Mansky’s minders, endeavoring to make a film that appeared to be a documentary, set up a fictional construct from the get-go. Their scenario centers on an eight-year-old girl named Lee Zin-mi, who lives with her parents in Pyongyang. All three characters are evidently as close to air-brushed ideals as real life would provide. Zin-mi is cute, bubbly and always happy. Her parents, perfect Communist workers, dote on their child and obviously enjoy the spotless apartment that has been provided them for the shoot.
With everything we see so beautiful, clean and bright, the fakery is blatant from the outset, and Mansky gleefully stresses it by including his minders’ off-camera instructions to their cast members. When we see the ideal factory where Zin-mi’s mom works and her team always far surpasses their quotas, the movie’s de facto directors urge the workers to express themselves “more joyfully!”
Likewise, there’s a scene where an aging soldier visits Zin-mi’s class and tells the kids about his actions during the Korean War fighting Americans, who, he dutifully recites, regularly hunted down and burned children. The class members, rather than seeming shocked or fascinated, hear this with expressions that feign interest, at least when the kids are not fighting to stay awake—footage the North Koreans surely would have eliminated if they’d had the chance.

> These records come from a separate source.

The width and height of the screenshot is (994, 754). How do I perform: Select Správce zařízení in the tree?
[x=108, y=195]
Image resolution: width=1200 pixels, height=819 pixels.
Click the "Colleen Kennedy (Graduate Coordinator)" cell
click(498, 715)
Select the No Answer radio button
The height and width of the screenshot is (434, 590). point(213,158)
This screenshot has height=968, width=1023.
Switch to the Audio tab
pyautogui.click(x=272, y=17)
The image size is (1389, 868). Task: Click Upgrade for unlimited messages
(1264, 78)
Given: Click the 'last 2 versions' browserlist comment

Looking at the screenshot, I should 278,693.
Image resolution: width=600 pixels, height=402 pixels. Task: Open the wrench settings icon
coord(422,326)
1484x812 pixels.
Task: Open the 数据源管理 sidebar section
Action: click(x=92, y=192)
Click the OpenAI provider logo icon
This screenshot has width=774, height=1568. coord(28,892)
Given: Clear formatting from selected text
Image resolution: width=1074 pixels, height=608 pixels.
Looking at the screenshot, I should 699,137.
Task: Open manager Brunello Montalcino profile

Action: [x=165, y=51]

In the same scene, the old warrior—who wears a jacket so full of medals it might have come from a Marx Brothers’ movie—isn’t allowed to finish his speech and depart in dignity. Three times, Mansky’s minders call for another take and instruct the guy to end his talk by urging the kids to join the Children’s Union, an outfit that apparently exists to lavish youthful adoration on the country’s dynastic rulers, including the late Kim Jong-il, whose heroic deeds as “the Great Leader” are praised throughout the film.